Un thriller psychologique, en cours de finition .

Un premier extrait en guise d’apéritif.

Chapitre 1

21 juin 2024

Carmen.

La jeune femme est allongée à même le sol, sur le perron de l’Opéra de Lille.  Couchée sur le flanc, la tête rentrée dans les épaules, dos courbé, bras croisés sur la poitrine, les genoux repliés presque jusqu’au menton : elle attend.

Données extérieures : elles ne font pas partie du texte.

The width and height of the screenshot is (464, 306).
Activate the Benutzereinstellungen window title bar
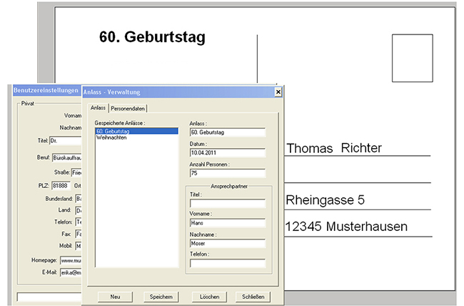coord(46,92)
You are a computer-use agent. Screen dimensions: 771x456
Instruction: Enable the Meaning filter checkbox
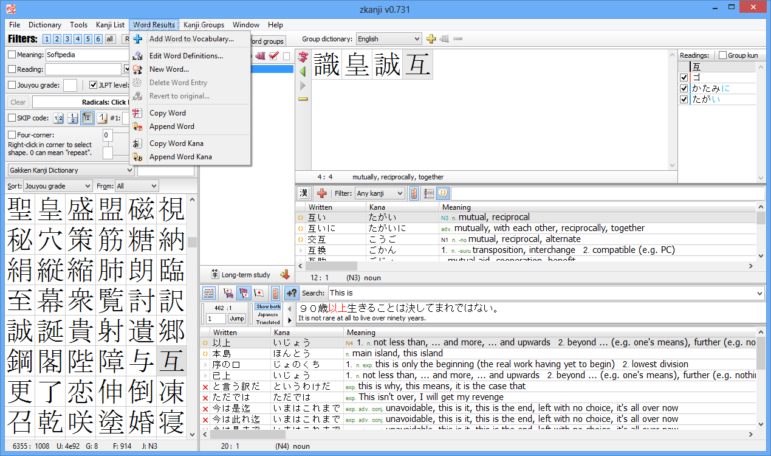[12, 55]
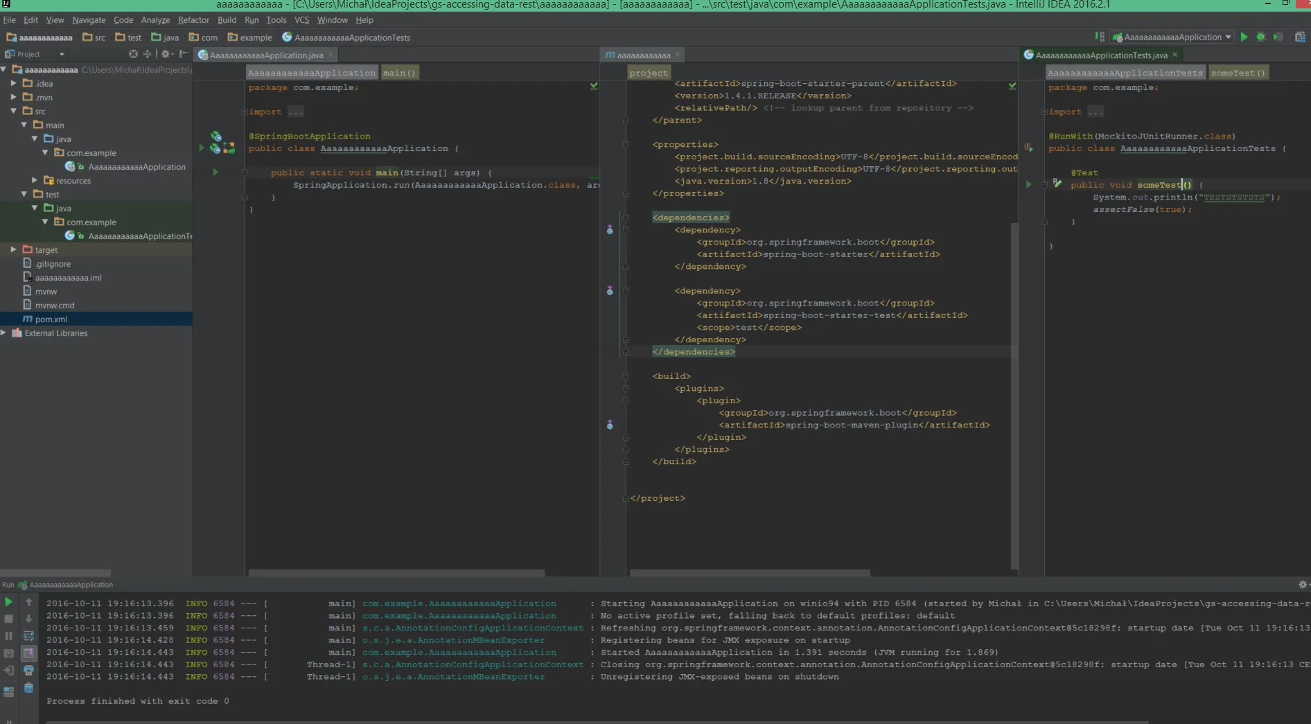1311x724 pixels.
Task: Run someTest from the gutter icon
Action: (1028, 185)
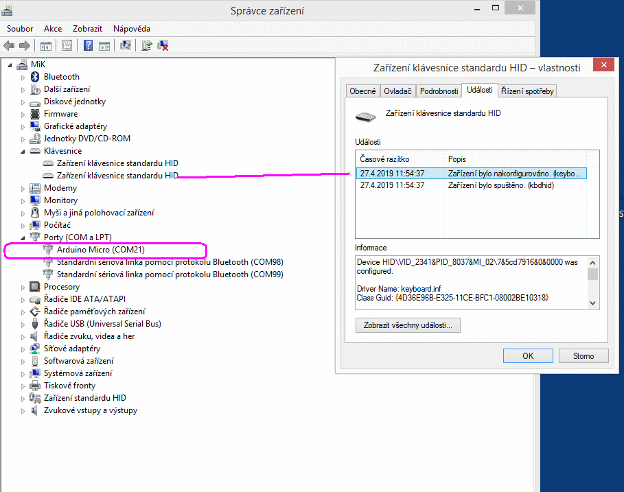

Elle attend que son cerveau réussisse à lui fournir une explication, déchiffre les événements qui viennent de se dérouler. Mais rien : affolé, il ne parvient pas à prendre la mesure de la situation, ni à lui dicter la marche à suivre. Alors elle reste là, repliée sur elle-même, comme recroquevillée dans un cocon, s’employant à occulter le cataclysme qui vient de s’abattre sur elle.

Elle est bien dans son cocon.

Elle gît au milieu d’une myriade de petits éclats de verre qui font scintiller les dalles de pierre, tandis que de minces filets de sang s’échappent des entailles qui lui strient la peau. Sa robe légère est retroussée jusqu’à la taille, mais elle ignore ce détail ; il est insignifiant. Des choses beaucoup plus essentielles accaparent son attention, comme par exemple, sa respiration. Elle halète comme un animal blessé, incapable de contrôler les hoquets qui la secouent. La violence de l’explosion a malmené ses tympans : ne lui parviennent que des bruits sourds, des sons indéchiffrables, qui paraissent filtrés par une épaisse couche cotonneuse. Même les hurlements stridents qui retentissent autour d’elle ressemblent à des mugissements étouffés. Elle n’éprouve aucune douleur, aucune sensation aiguë, et c’est cela qui la trouble un peu. Son cerveau devrait lui envoyer des signaux. Pour la rassurer, il devrait dresser un inventaire : est-ce que son corps est fracassé, est-ce qu’il fonctionne encore ? Où a-t-elle mal ? Mais il ne lui fournit aucun indice. Il est comme anesthésié.

Le temps est aboli. Depuis quand gît-elle là, prostrée ? Elle y resterait bien indéfiniment, dans cette bulle hors du temps, entre un avant et un après. Si seulement on voulait bien la laisser flotter hors du monde, jusqu’à ce qu’elle sorte de sa sidération, qu’elle se reconnecte à la réalité.

Pourquoi cette main empoigne-t-elle son bras pour la forcer à se relever ? Elle se sent très lasse et très faible. Le moindre mouvement exige un effort considérable, et elle n’en a ni le courage, ni la force. Elle geint et voudrait qu’on la laisse en paix, mais la main impatiente ne lui accorde aucun répit. Elle insiste, se fait plus pressante. Elle la secoue, tire de plus en plus fort.

Aie ! Maudite main, elle a réveillé quelque chose. À cause d’elle, l’influx nerveux circule de nouveau, et la douleur, aiguë, la surprend par sa soudaineté. Elle essaie de se dégager, mais la poigne est ferme, nerveuse : l’étau se resserre.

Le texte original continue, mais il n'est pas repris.